> [EXCERPT PROVIDED]
So could the Egyptians scale up a small structure into a big one? Most certainly not ... their small strucrtures had a wide variety of shapes and designs, most of which were not pyramidal. But when they tried to make a large structure, they were forced into the pyramidal shape. In short, the design of the pyramids was driven entirely by their scale.

Even if we ignore the limitations of Egyptian construction techniques, we can easily determine that their construction materials would never support a modern skyscraper. Modern skyscrapers subject their structures to far more stress than the pyramid structure had to handle, because they support their weight on relatively small load-bearing supports rather than huge solid regions. Furthermore, that stress will be a combination of tension, shear, and compression as the building resists gravity and wind. Limestone, on the other hand, has middling compressive strength but it suffers from poor shear strength and almost no tensile strength (a common failing of ceramics), because it isn't anisotropic (insensitive to direction of load) like structural steel.

Contrary to the beliefs of some superstitious mystics, the pyramids don't represent unthinkable engineering skills on the part of the Egyptians or their imaginary alien benefactors. In fact, the pyramids show us their limitations in stark detail because those limitations drove the design, both in the area of construction technology and materials science. They're not examples of huge, ancient buildings; they barely qualify as "buildings" at all. A building is normally expected to be largely hollow, consisting mostly of habitable spaces. Houses qualify. Skyscrapers qualify. Even military bunkers qualify. But the pyramids do not. They're giant glorified rock piles, not "buildings" in the traditional sense.

> [GOAL]
Continue the passage on the pyramids and the limits of Egyptian engineering, picking up after its final sentence.

> [ITEMS]
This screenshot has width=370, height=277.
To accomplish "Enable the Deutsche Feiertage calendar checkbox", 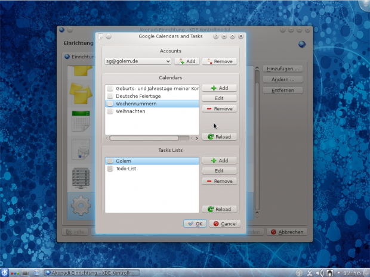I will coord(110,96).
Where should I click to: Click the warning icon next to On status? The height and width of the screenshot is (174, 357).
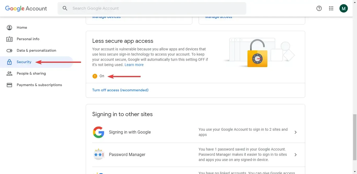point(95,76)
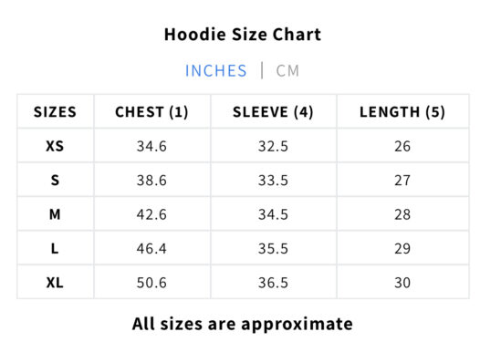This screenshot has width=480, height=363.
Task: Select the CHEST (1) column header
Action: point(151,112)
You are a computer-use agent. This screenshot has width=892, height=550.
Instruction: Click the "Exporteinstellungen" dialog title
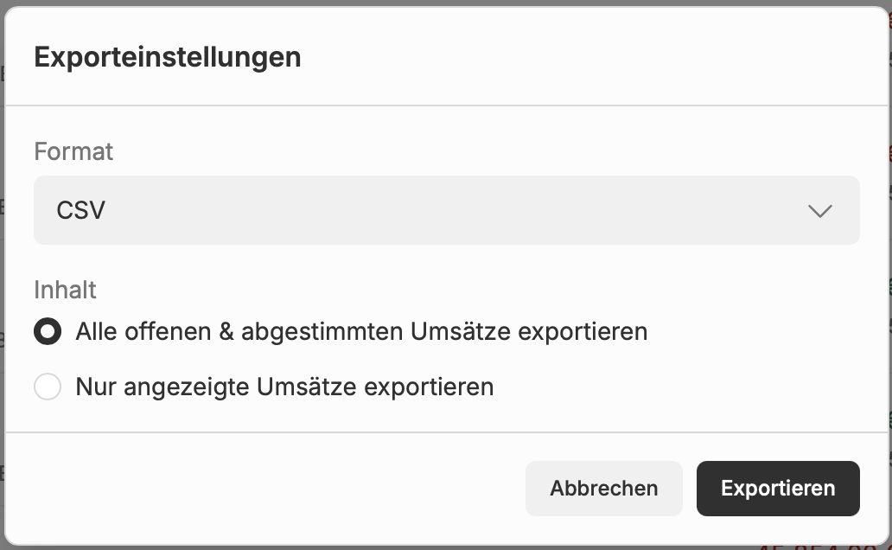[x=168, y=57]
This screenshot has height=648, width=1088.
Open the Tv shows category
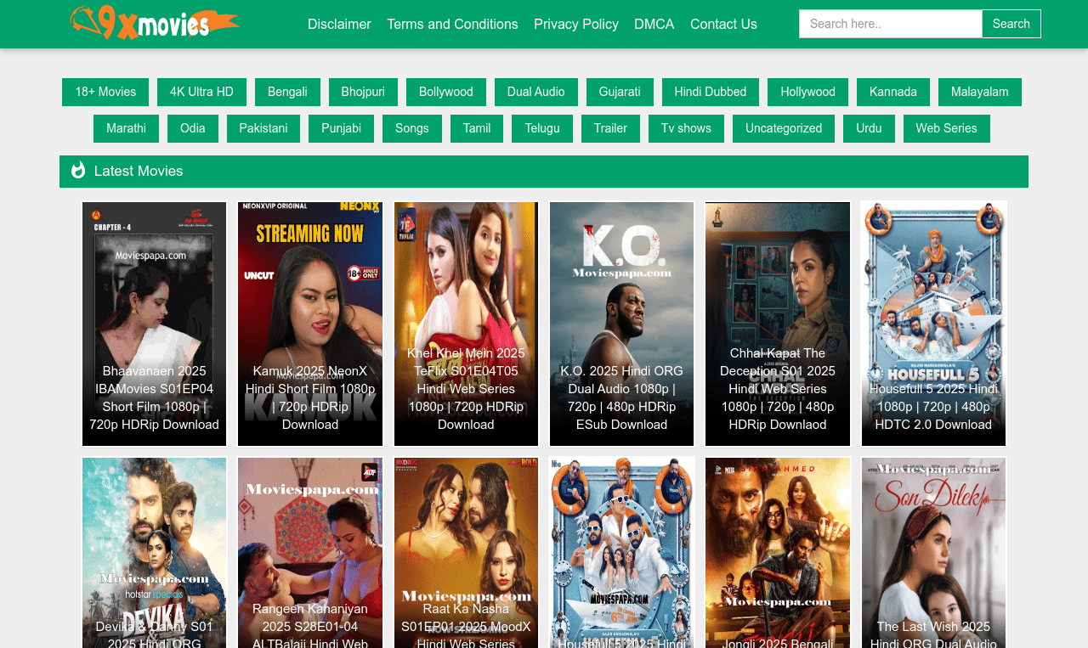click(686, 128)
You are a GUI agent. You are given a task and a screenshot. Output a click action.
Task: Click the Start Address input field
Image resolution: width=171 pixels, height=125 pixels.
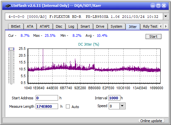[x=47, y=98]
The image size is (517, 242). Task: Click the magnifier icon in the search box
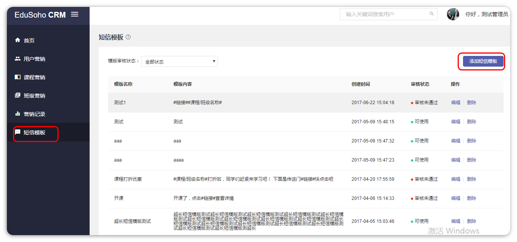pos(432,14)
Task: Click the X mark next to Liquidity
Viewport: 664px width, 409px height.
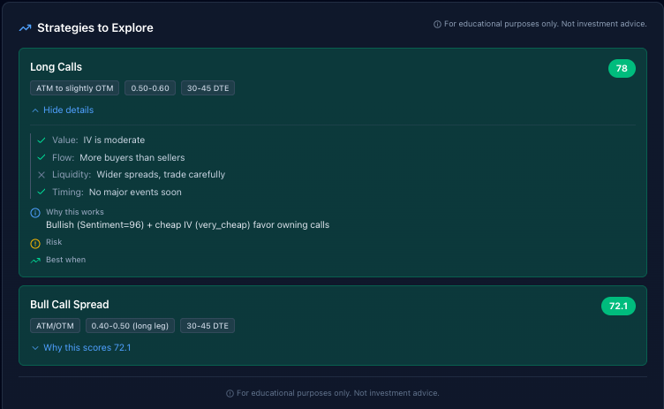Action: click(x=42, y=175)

> [RESPONSE TO THE EXERCISE]
Case Study: The Dyson Sphere

"That's all well and good", you might say, "but this is a sci-fi website, not an ancient history website." True enough, so let's leave the dreary Egyptian desert and boldly go where no man has gone before. First stop: the Dyson Sphere. The Dyson Sphere was a spectacularly massive structure. In fact, it is the most massive structure I can recall seeing in sci-fi, even bigger than Unicron or any of the mighty worldships of Galactus. It was featured in the TNG episode "Relics", and no one knows who built it, or how old it is. The only thing we do know is that its builders must have wielded forces and engineering skills far beyond any of their counterparts in the Star Trek universe. Contrary to certain popular (albeit painfully simple minded) beliefs, the difficulty of constructing such a vast structure does not end with the procurement of the necessary raw materials.

This is a spherical shell with 100 million km radius. Let's imagine that its wall thickness is 2 km, and its shell has the same density as iron (yeah, I know, it's suposed to be "carbon neutronium", as if it makes sense to combine a lightweight element with superdense degenerate matter). Anyway, the mass of an iron shell would be roughly 2E30 kg, or one solar mass! Not only is this an absolutely staggering amount of resources to call into action (it suggests they'd be able to build stars at will, in places of their choosing, since they can summon up solar masses of engineering materials), but it would require staggering material strength.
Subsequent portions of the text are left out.